目を開けると、部屋は真っ暗になっていた。自然とスイッチに手が向かい、電気をつけた。それからシャワーを浴びて、コンビニに向かった。夜はまだ早い時間だから、車道は賑わっている。赤信号に止まる車たちのテールランプの連なりを見た。信号は赤く光り、それらを制している。今か今かと飛び出さんばかりの車たちの前を、挑発するように横断歩道を、ゆっくりと横切った。停止線で止まっている、列の先頭の車のフロントガラスから見える運転手は、スマホをいじっていて、僕を見てはいなかった。横断歩道を渡り切ってコンビニへの坂を進んでいると、後ろから軽いクラクションが聞こえた。蝉がジジッと、しょんべんを垂れて逃げる、あの時の音みたいだった。蝉が逃げる時のその行動は、「覚えてやがれ」と決まりきったセリフを言う、決まりきったアニメや漫画の、悪役の決まりきったセリフだった。そのセリフは、悪役にまた言われることを待ち望み、そして、また次の話になると言葉が放たれる。それは日常と、安寧のための言葉だった。

クラクションがもう一度鳴らされる。それは次回を、日常の継続を期待させるためのものではなく、ただの苛立ちを含んだ、あるいはさらに後ろの車に自分が注意されないように促すための、自分を守るための音だった。

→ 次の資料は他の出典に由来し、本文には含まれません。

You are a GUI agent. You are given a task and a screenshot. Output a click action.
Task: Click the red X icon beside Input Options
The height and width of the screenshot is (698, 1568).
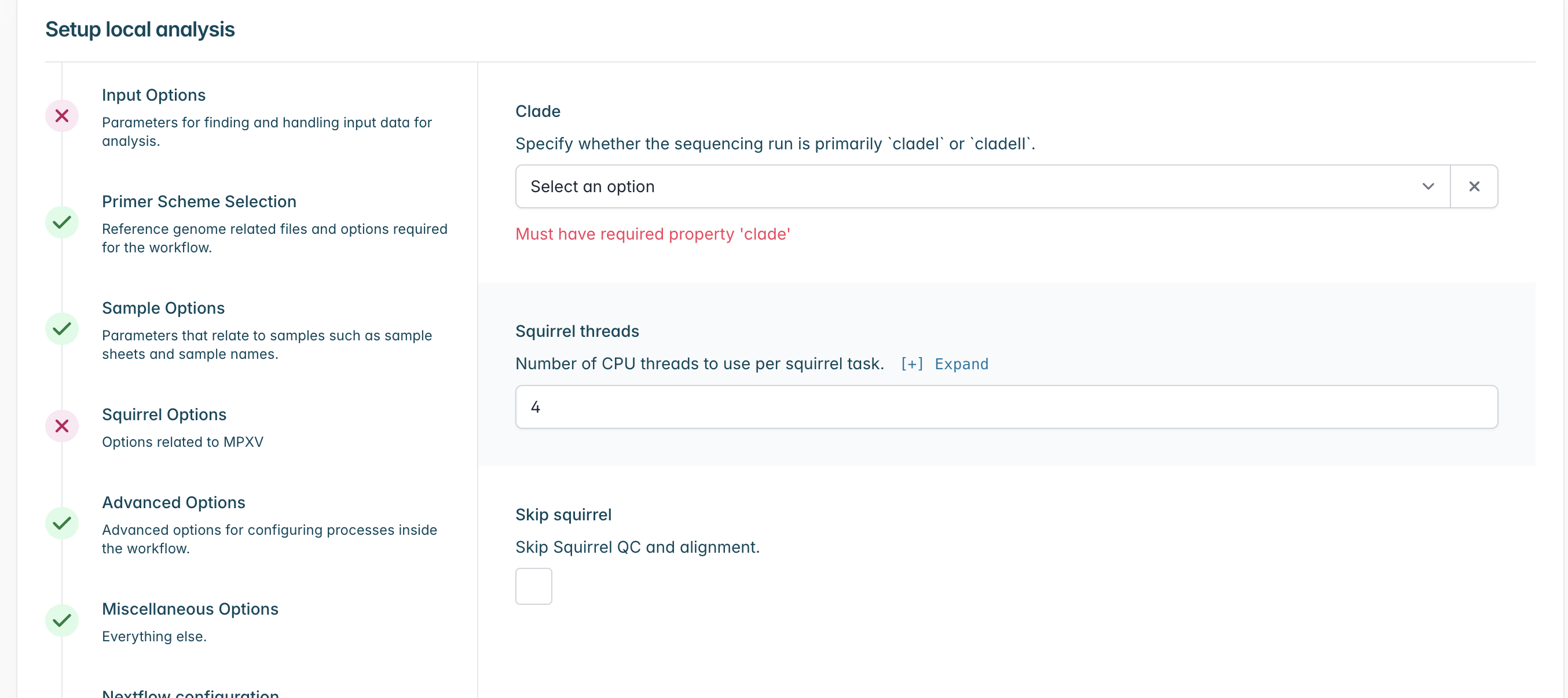point(61,116)
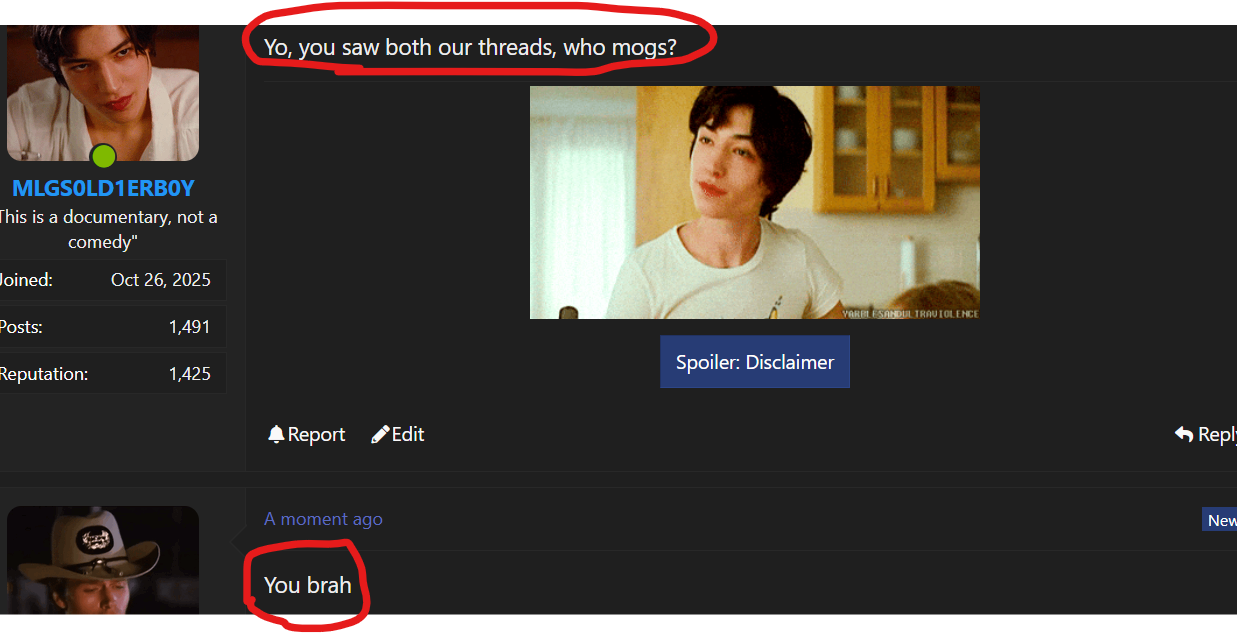Open the Spoiler: Disclaimer button
The height and width of the screenshot is (633, 1237).
coord(755,362)
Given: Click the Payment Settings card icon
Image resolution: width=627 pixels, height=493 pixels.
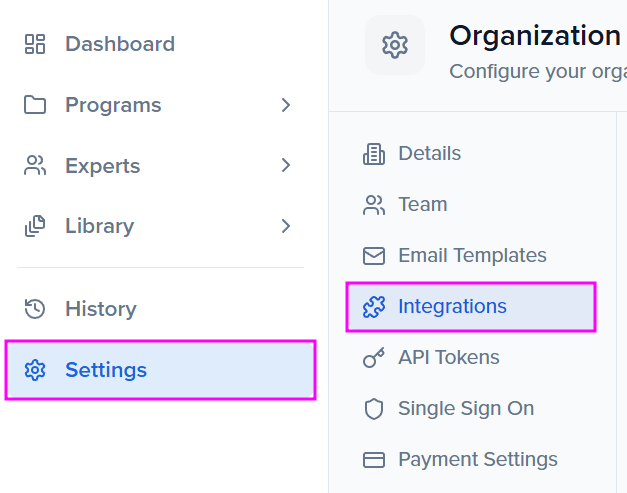Looking at the screenshot, I should pyautogui.click(x=373, y=460).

コンビニで肉の乗った大盛りの和風パスタを買って、公園で食べた。周りを煽っているシールを剥がすと、びちゃびちゃと水が垂れ、それはただの蒸気ではなく、味のついた汁だと思い出し、ジーンズに垂れないように、手を伸ばした。汁は、公園の大きな街灯を反射した砂に染みを作った。

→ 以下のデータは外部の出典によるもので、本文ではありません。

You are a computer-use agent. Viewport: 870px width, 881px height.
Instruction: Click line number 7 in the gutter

パスタは気がつくと食べきってなくなっていた。野菜ジュースを取り出して飲む。一瞬でなくなった。

染みのついた砂を足でいじくった。乳首をいじるみたいに優しく…。急にくだらなくなり、走ってその場を去った。

置いてきたゴミの入ったビニール袋は、朝見にいくと、まだそこにあった。それを掴んで、ゴミ箱を探すがなかった。街中からゴミ箱が無くなっているらしい。それは街を綺麗にするのだろうか、はたまた汚くするのだろうか。汚くして欲しかった。

袋を摘んで家に持って帰った。汁がスーツに付着したが、どうでもよかった。ポケットの部分に染みがついた。日曜日が残した小さな領土。